国際研究チーム、日本のスパコンを使い世界最大のニューロンネットワークシミュレーションを達成
日本のスーパーコンピューターとなる「京(K)」のコンピューターパワーを最大限に活用することで、RIKEN HPCI Program for Computational Life Sciences、Okinawa Institute of Technology (OIST) 、Forschungszentrum Jülichの共同研究チームは世界最大のニューロンネットワークのシュミレーションを構築することに成功した。
このシミュレーションは、オープンソースとして提供されているシミュレーションソフト「NEST」がもっている高度で革新的なデータストラクチャーを応用することによって達成されたものとなる。
NESTを使うことにより、Markus Diesmannによってリードされた研究チームは、現在、Institute of Neuroscience and Medicine at Jülichに在籍しているAbigail Morrison の協力を受けながら、10兆4000億個のシナプスと17億3000万個の神経細胞接続(nerve cells connection)によって構成されたニューロンネットワークをシミュレートすることに成功した。このシミュレーションは、現実世界の生体時間では1秒で終了するものとなるが、82,944個のプロセッサーが搭載されている京コンピューターでシミュレートしても尚、40分の時間がかかった。

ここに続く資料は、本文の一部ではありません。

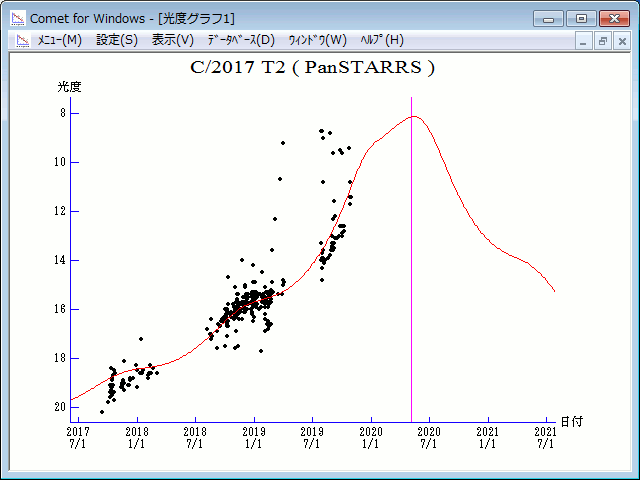Click the 光度 magnitude axis label
Viewport: 640px width, 480px height.
[x=69, y=87]
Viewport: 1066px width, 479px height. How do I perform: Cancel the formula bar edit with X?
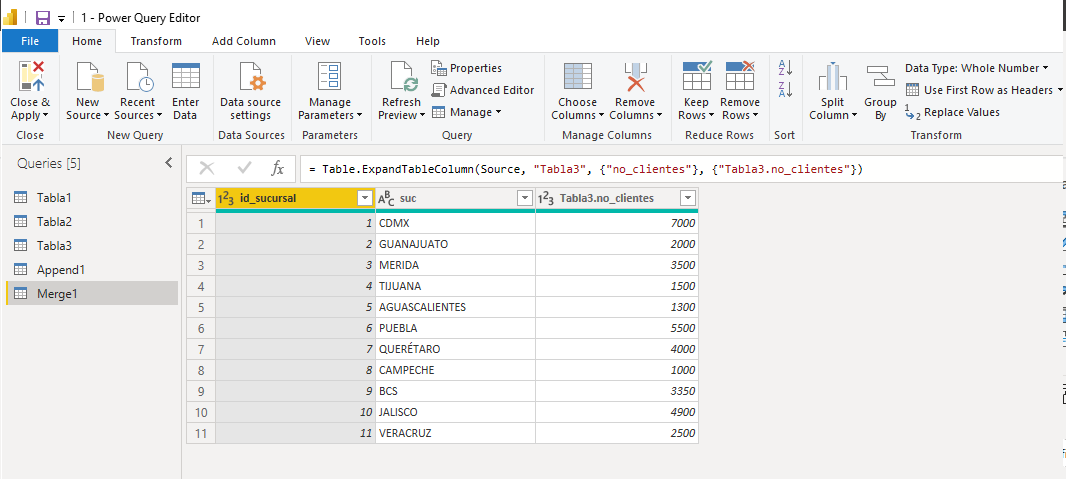(x=207, y=169)
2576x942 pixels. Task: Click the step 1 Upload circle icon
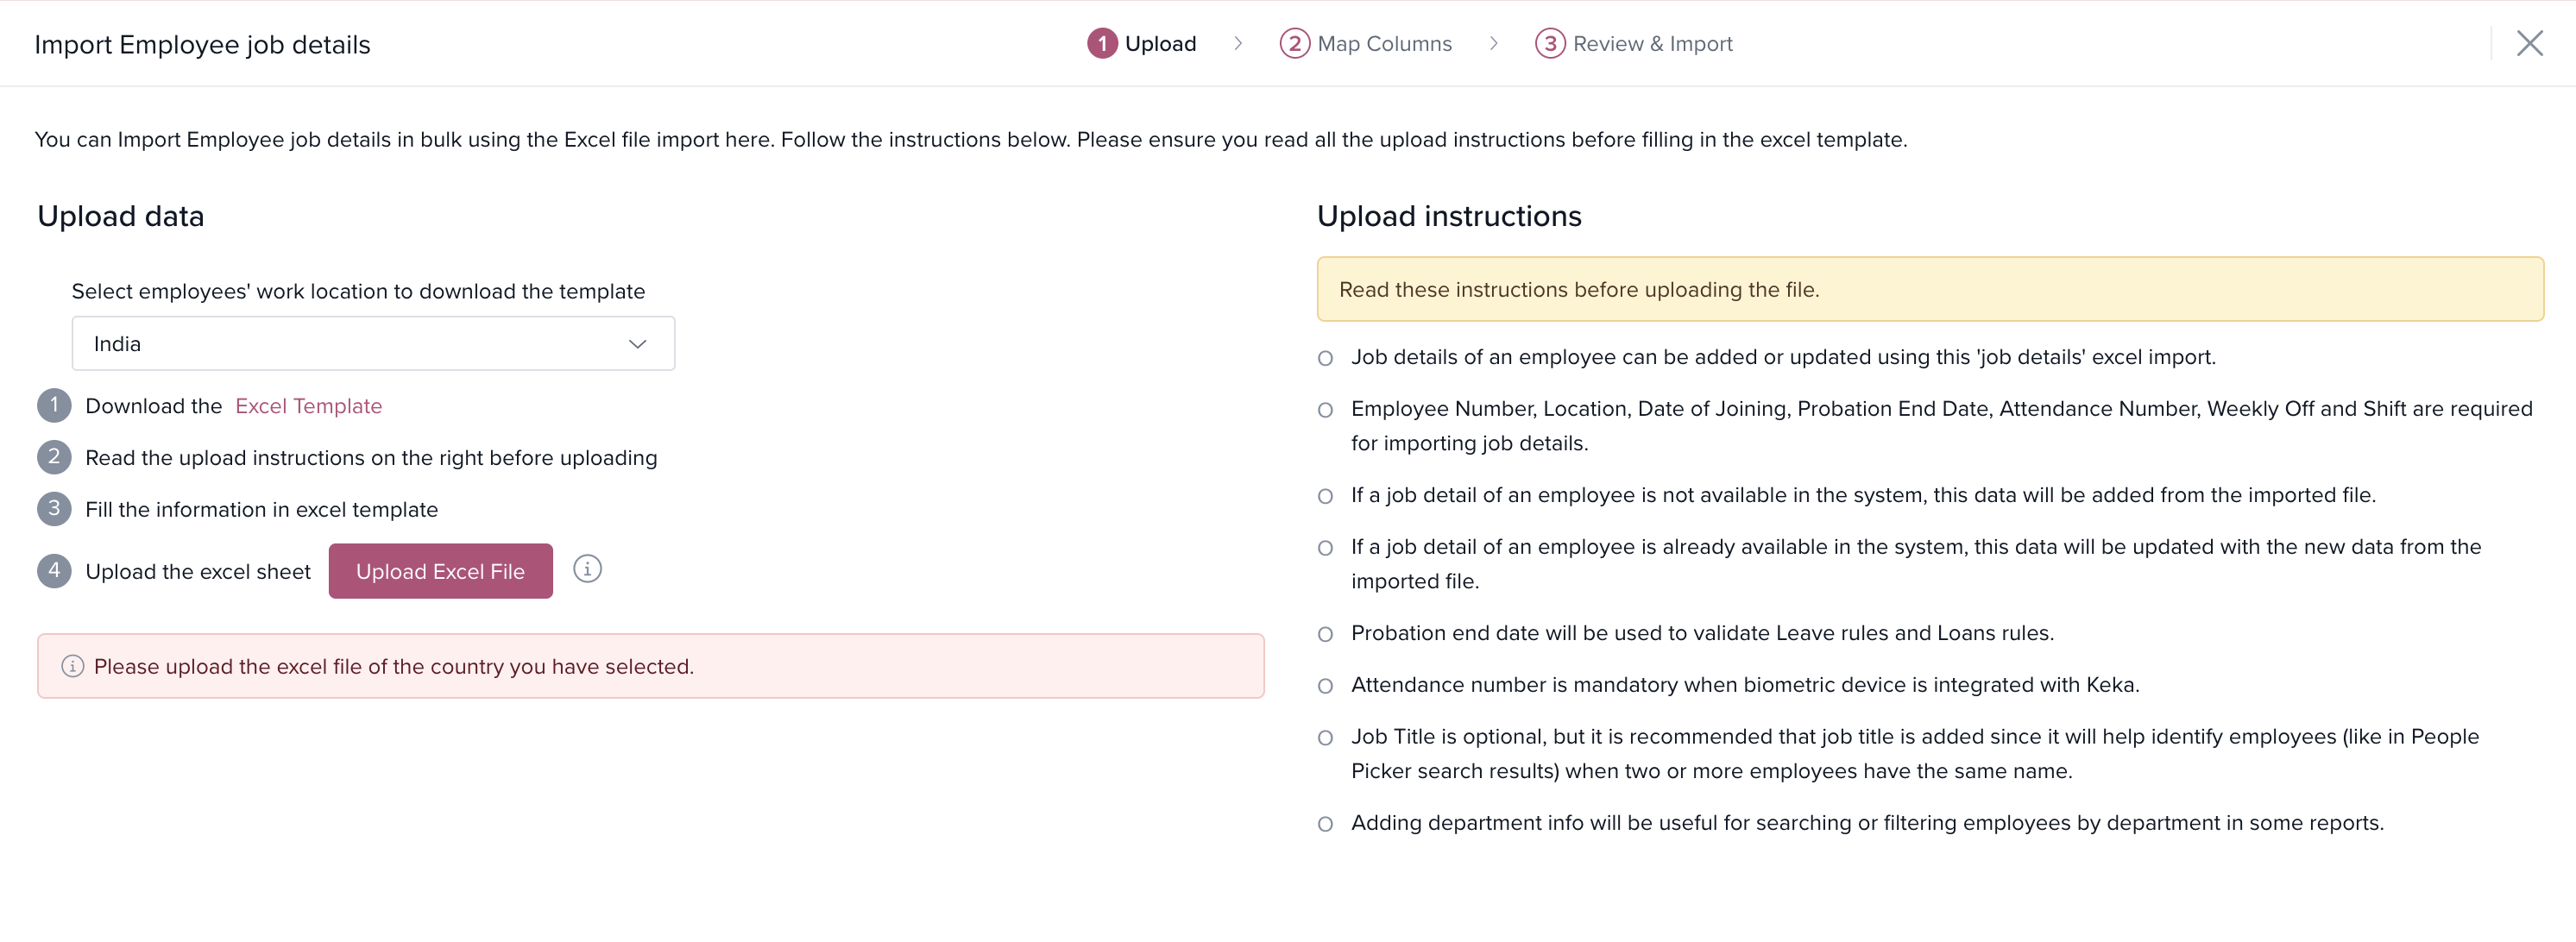(x=1101, y=44)
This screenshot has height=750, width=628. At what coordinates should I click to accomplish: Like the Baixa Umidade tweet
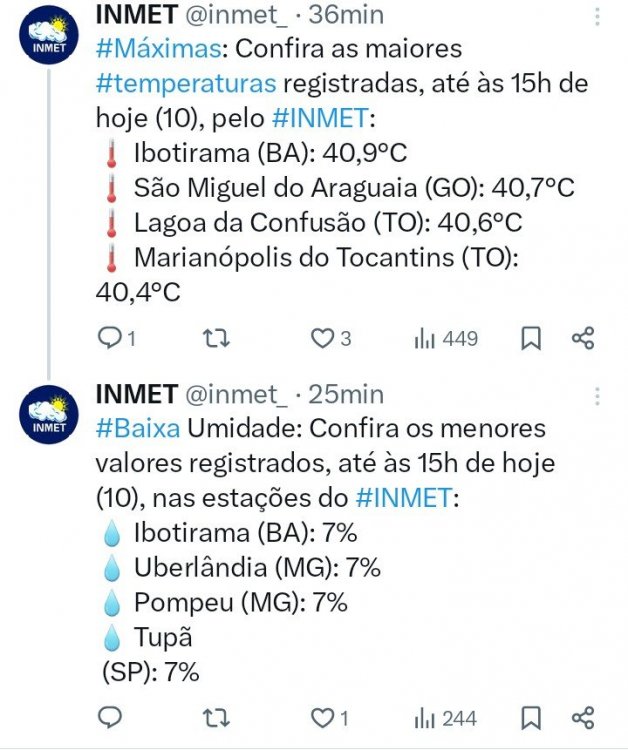tap(322, 717)
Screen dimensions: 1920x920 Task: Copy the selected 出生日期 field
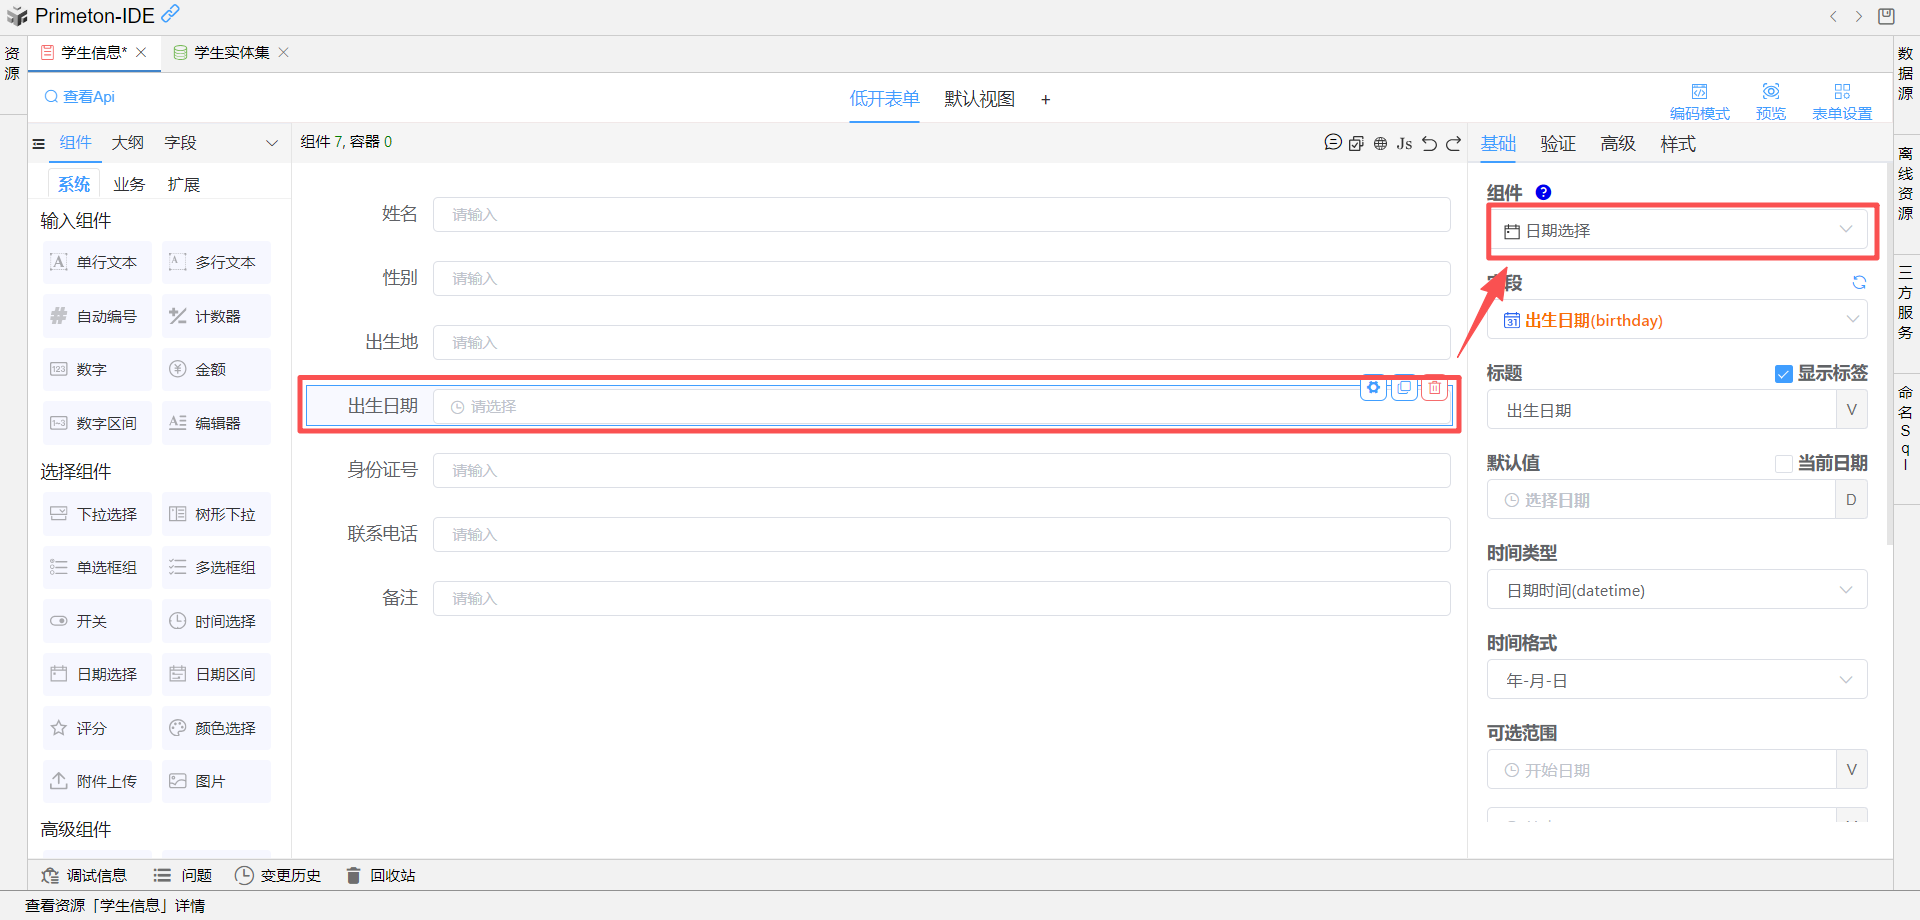(1404, 388)
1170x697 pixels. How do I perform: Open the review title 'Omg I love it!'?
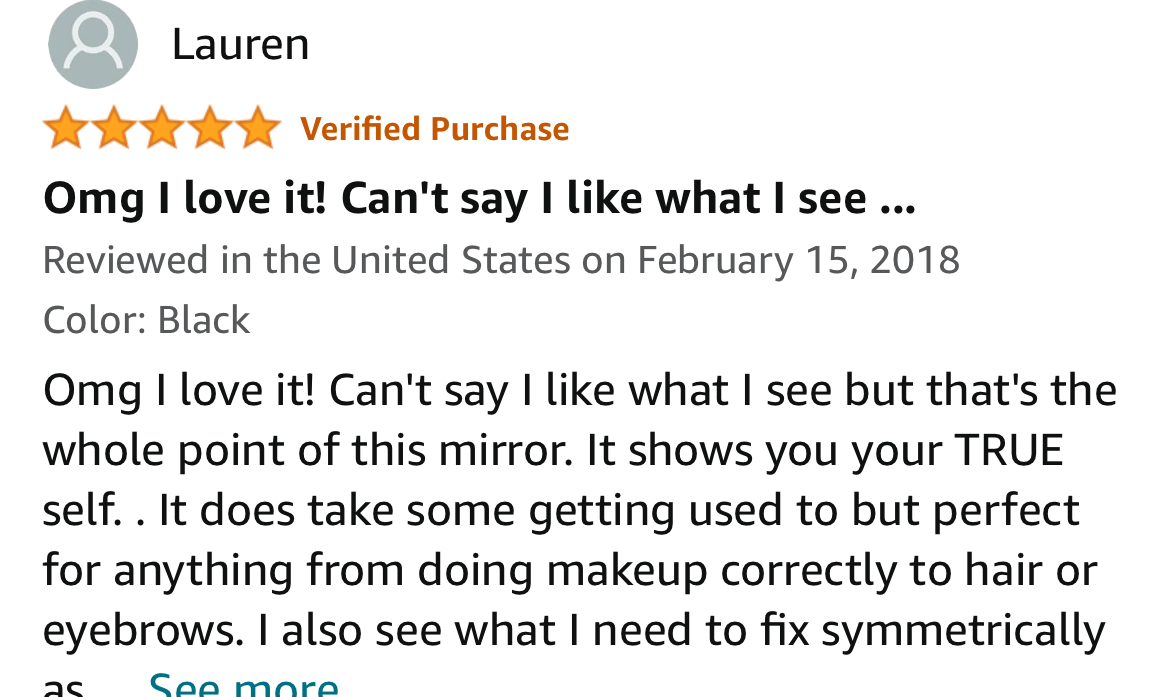pyautogui.click(x=479, y=199)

今回、実装に成功したニューロンネットワークは巨大なものとなるが、それでも現実の脳内で機能しているニューロンネットワークと比べるとその規模はたったの1%にしか相当しない。神経細胞はランダムに接続されたため、また、このプロジェクトは、京コンピューターの能力とその限界を探るために行われたこともあり、シミュレーションでは、脳に対して新しいひらめき(insight)を与えることは想定しては作られなかった。研究チームは今回実施したシミュレーションの結果を元にして、改めてより革新的なシミュレーションソフトの構築を行うことを考えている。